A network projector is a video projector that's connected to a wireless or wired local area network (LAN).

What sets the network projector apart from other presentation methods is that you can connect to, and operate the projector remotely over, a network connection. If your computer can connect to the projector, you can deliver a presentation from any location that has network access, whether it's your private office or a conference room where the projector is located. Those who want to view your presentation must be in the same room as the projector; they can't view the presentation over the network from a different location.

How do I use a network projector?

To start, connect to the projector by using one of the following methods:

  • Open the Connect to a Network Projector wizard by clicking the Start button Picture of the Start button. In the search box, type Connect to a Network Projector, and then, in the list of results, click Connect to a Network Projector.

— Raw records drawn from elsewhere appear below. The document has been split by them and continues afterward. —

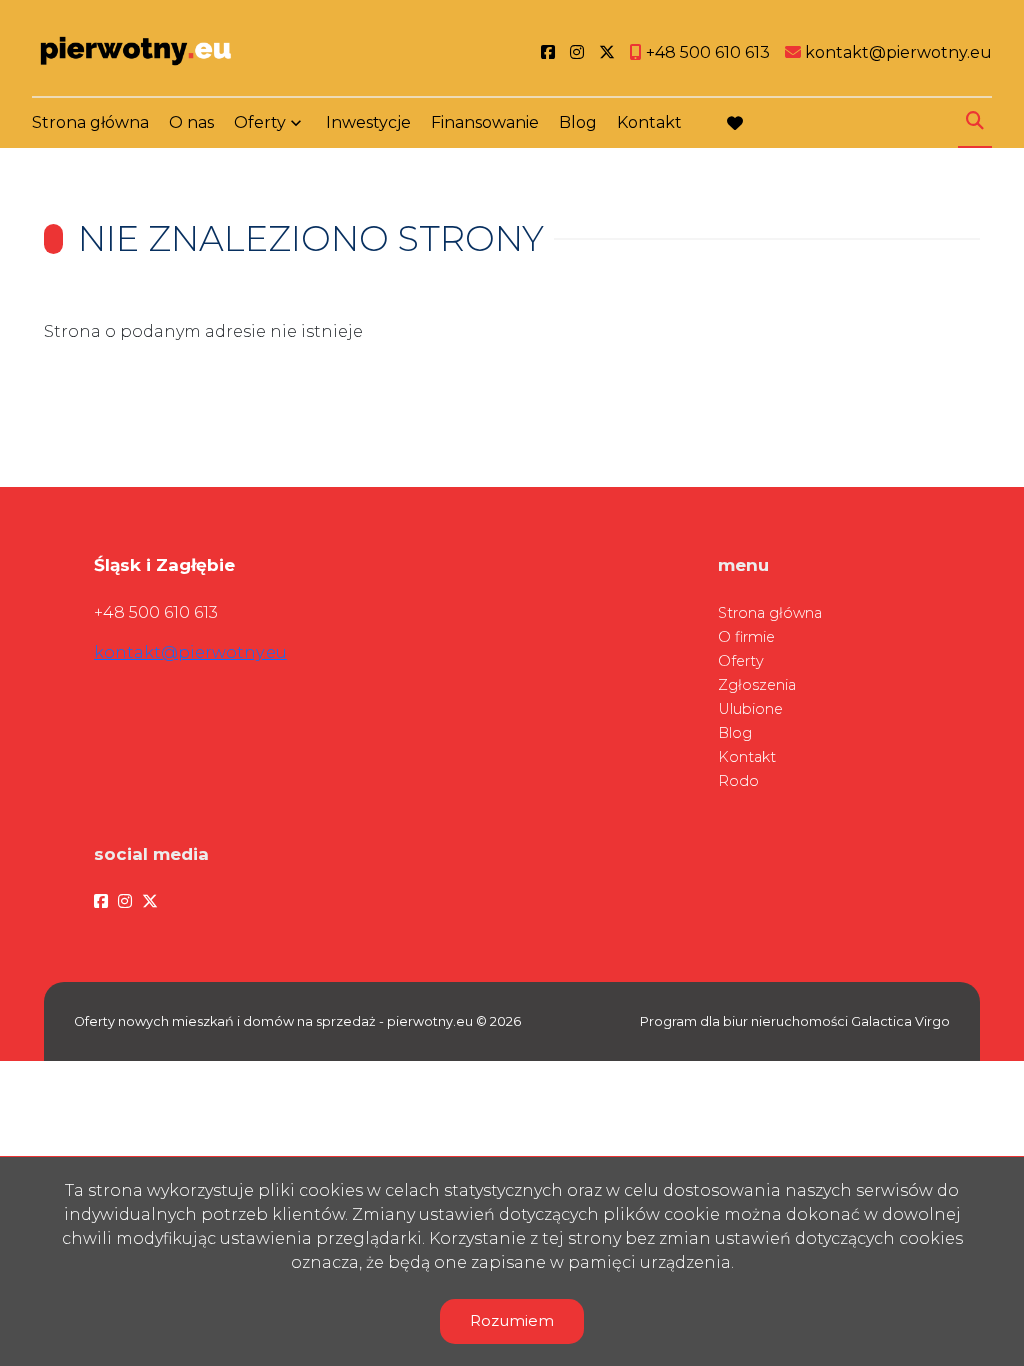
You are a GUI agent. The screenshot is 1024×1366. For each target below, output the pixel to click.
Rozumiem (512, 1320)
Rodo (738, 781)
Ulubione (750, 709)
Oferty (260, 122)
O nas (191, 122)
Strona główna (90, 122)
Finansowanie (485, 122)
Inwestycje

    After you find a network projector in the wizard, click Connect.

    Once you're connected, you can control your presentation in the Network Presentation dialog box by clicking Pause, Resume, or Disconnect.

  • If you know a projector's address, open the Connect to a Network Projector wizard, and then click Enter the projector address.

What type of address does a network projector use?

Each projector on the network is identified by a unique address. You can enter the address as a URL (a web address, such as http://server/projectors/projector_1) or as a UNC path (a path on a server, such as \\server\projectors\projector_1). Your system administrator might be able to give you the address of a specific projector.

The address is displayed on the projection screen when a presentation is not in progress. If you're using a security-enabled projector, the projector password is also displayed.

How do I give a presentation with a network projector?

You must find and then connect to a projector on your network. For more information, see Giving a presentation over a network.

Why can't I connect to a projector?

This could be caused by any of the following:

  • The projector is turned off.

  • Your computer isn't connected to the network.

  • The projector isn't connected to the network.

  • One or more network-related problems are preventing your computer from connecting to the projector. For example, a router or DNS server might be down.

  • A firewall could be blocking the outbound connection on the projecting machine.

  • One or more services required for network projection might have been turned off by Group Policy.

  • The projector is connected to a different network than your computer. You might need to ask your network administrator for permission to access the network that the projector is connected to.

  • The projector might not be configured to accept ad hoc network connections, even if the projector is connected to a wireless access point. You might need to ask your network administrator for credentials to connect to the network that the computer is connected to, or ask the network administrator to configure the projector to accept ad hoc network connections.

Why do I lose my connection to a projector when I change how my desktop is displayed?

If you change how your desktop is displayed while your computer is connected to a network projector, the connection might disappear without warning. For example, this might happen if you change your desktop from Extend to any of the three other options (Computer only, Duplicate, or Projector only). If you lose your connection, try reconnecting to the network projector.

Picture of the choices for how to display your desktop
The four choices for how to display your desktop

For information about how to display your desktop, see Connect to a projector. For information about how to find a network projector, see Find a network projector.

The video clip in my presentation is "choppy." It plays for a few seconds, stops, and then restarts.

Network projectors are designed to transmit and display still images, such as photographs and Microsoft Office PowerPoint slides—not high-bandwidth transmissions, such as video streams. The projector can transmit video, but the playback quality is often poor.